_Excerpt_.

◆ ◆ ◆ ◆

So, two things, if you want to be a mentor or if you don’t want to be a mentor but you’re table leader is telling you that you should want to be a mentor, which is equally valid. Just listen to him, and come out a week from tomorrow at eight o’clock in the morning at the Man in the Mirror offices. There’ll be about probably like a $10 suggested donation if you can do that. We’ll have some resources for you. We’ll have lunch for you, coffee and something in the morning. But, we’d love to have a bunch of guys come out and learn about how to be a mentor, and then at the end of the series we’re going to connect guys up for that mentor experience.

Some of you went to our gala last year. How many of you went to the No Family Left Behind gala? Wow, that’s fantastic. Thank you so much for coming. Well, I’m walking through the gala last year and in a sea of faces there’s this table that just completely draws me over. I don’t know anybody sitting at the table, and I’m the President of the ministry so I’m supposed to like be nice to everybody, right? So, I walk up to this table of guys, and I stick out my hand and I shake this guy’s hand. Have you ever heard the idea of love at first sight? Well, this guy and I we were like bros at first sight, like three min … Like, 30 seconds into the conversation I knew that Sheldon Wilson was going to be my friend. I don’t know how I knew, I just knew that he was going to be my friend. I had no idea how much of a true brother Sheldon was going to turn into.

So, I’m so excited to have the opportunity to invite Sheldon to join us today. Sheldon in the 90s was a very successful investment banker. He worked on Wall Street, had an office in a very tall building you may have heard of. There were two of them across the street from each other, and had an office in the World Trade Center, actually was not in the World Trade Center the day that it went down, but had an office there, could have been there. I don’t know if you’re going to share that story, but now you have to. Since 2001, though, he’s been down here in Florida. He’s been running a company that serves throughout the United States, mostly in the southeast, called WCC Services. They’re a Federal and general contractor, and they do large-scale projects in lots of different industries but a lot of disaster recovery, forestry, sort of a wide array of stuff.

◆ ◆ ◆ ◆

_Dataset_.
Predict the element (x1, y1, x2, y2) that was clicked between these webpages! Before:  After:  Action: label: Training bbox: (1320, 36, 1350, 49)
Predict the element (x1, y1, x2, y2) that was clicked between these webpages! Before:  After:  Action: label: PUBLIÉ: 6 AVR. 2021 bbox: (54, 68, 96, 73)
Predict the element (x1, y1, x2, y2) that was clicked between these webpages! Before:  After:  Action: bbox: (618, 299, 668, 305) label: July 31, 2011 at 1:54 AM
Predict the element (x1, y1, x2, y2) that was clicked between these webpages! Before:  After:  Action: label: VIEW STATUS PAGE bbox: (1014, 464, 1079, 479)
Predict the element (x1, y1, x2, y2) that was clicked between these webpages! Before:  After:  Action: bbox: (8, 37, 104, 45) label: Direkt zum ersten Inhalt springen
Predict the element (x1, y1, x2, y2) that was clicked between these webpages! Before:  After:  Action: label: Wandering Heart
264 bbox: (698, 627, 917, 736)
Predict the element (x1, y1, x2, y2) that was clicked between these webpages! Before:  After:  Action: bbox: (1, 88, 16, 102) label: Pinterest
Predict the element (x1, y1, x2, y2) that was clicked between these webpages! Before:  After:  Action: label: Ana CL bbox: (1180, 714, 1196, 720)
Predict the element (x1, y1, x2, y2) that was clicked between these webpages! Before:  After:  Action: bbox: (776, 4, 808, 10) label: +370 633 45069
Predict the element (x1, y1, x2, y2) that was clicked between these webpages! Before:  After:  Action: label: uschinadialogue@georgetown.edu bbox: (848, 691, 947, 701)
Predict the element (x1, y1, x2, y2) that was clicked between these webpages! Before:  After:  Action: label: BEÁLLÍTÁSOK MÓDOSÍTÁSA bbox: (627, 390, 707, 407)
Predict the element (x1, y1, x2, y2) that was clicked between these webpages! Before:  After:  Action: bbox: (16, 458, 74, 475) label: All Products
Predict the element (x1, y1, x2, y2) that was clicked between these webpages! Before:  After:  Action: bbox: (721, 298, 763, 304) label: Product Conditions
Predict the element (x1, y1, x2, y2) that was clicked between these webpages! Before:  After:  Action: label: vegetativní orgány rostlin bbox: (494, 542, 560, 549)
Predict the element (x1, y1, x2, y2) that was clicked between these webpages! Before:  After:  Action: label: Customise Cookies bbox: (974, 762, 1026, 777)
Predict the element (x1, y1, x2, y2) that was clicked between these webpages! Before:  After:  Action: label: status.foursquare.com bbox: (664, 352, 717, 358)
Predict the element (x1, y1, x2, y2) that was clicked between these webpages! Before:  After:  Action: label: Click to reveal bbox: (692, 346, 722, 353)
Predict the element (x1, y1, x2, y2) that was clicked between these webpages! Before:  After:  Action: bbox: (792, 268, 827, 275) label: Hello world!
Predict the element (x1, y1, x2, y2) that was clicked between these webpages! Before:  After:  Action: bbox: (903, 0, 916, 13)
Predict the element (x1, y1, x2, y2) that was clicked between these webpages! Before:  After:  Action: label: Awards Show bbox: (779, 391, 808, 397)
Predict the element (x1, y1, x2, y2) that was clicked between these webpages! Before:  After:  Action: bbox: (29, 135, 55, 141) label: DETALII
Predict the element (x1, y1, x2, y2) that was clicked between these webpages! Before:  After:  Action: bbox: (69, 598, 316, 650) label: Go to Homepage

◆ ◆ ◆ ◆

_Problems_.
[A] Answer these questions from the talk:
(i) At what time and place is the mentor gathering to be held?
(ii) What is the name of the gala some listeners attended last year?
(iii) What company has Sheldon been running since 2001?
[B] Copy the entry lines word for word, starting at the line that contains "0, 916, 13)" and ending at the line that contains "391, 808, 397)".
The talk and the entries are separate and unrelated material.

_Answer list_.
[A]
(i) At eight o'clock in the morning, a week from tomorrow, at the Man in the Mirror offices.
(ii) The No Family Left Behind gala.
(iii) WCC Services.

[B]
Predict the element (x1, y1, x2, y2) that was clicked between these webpages! Before:  After:  Action: bbox: (903, 0, 916, 13)
Predict the element (x1, y1, x2, y2) that was clicked between these webpages! Before:  After:  Action: label: Awards Show bbox: (779, 391, 808, 397)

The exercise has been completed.